Directions:
Would you transcribe the line containing "You are a GUI" and every line after it, through the end of the records below, exactly and with nothing else?

★ ★ ★ ★

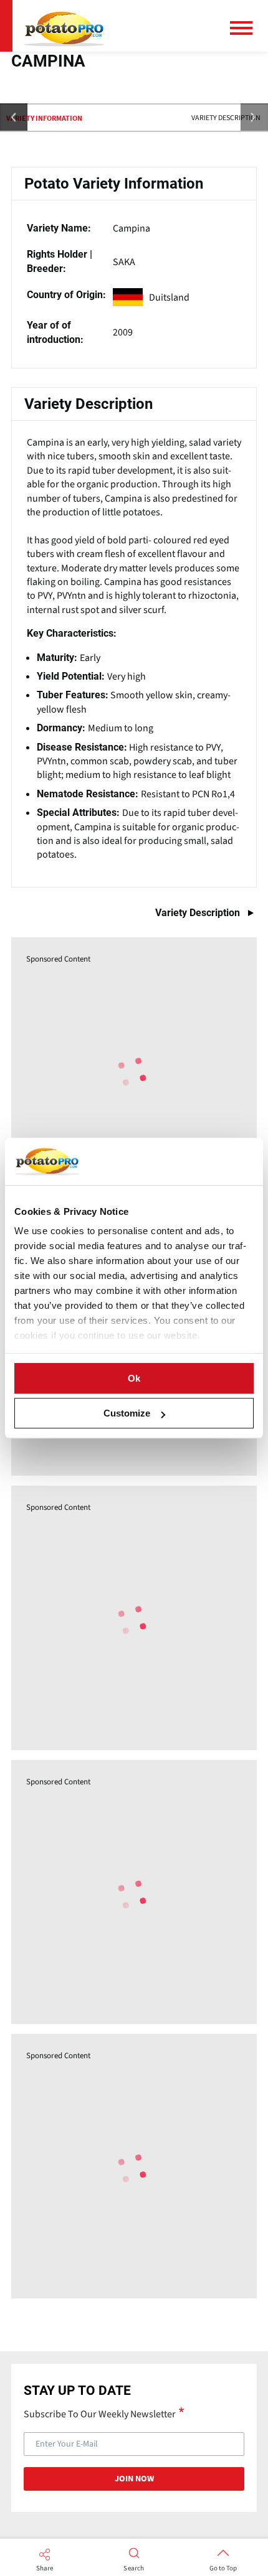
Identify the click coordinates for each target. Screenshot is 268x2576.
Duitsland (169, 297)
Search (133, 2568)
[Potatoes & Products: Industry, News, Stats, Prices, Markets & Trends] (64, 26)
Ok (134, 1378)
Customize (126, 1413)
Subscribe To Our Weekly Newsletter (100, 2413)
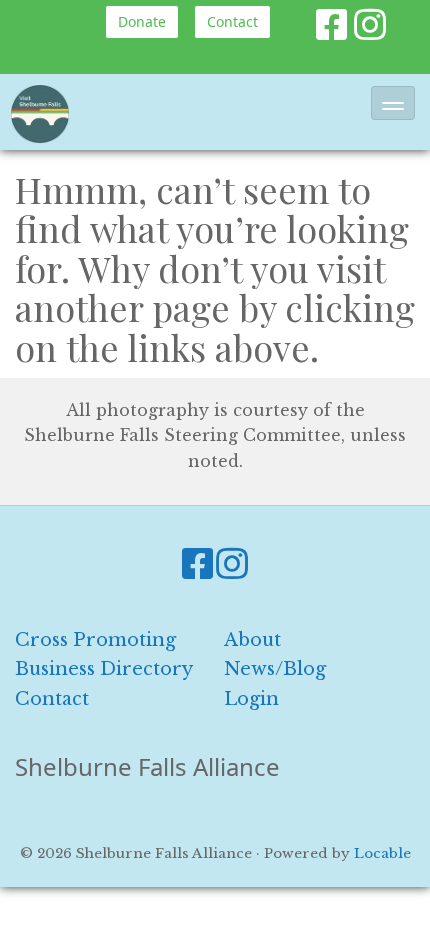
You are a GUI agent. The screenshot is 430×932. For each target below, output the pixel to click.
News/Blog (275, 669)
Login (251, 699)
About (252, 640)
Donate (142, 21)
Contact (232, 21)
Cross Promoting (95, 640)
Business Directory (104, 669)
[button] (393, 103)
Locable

★ ★ ★ ★

Completed exercise:
You are a GUI agent. The screenshot is 430×932. For each target below, output the pixel to click.
News/Blog (275, 669)
Login (251, 699)
About (252, 640)
Donate (142, 21)
Contact (232, 21)
Cross Promoting (95, 640)
Business Directory (104, 669)
[button] (393, 103)
Locable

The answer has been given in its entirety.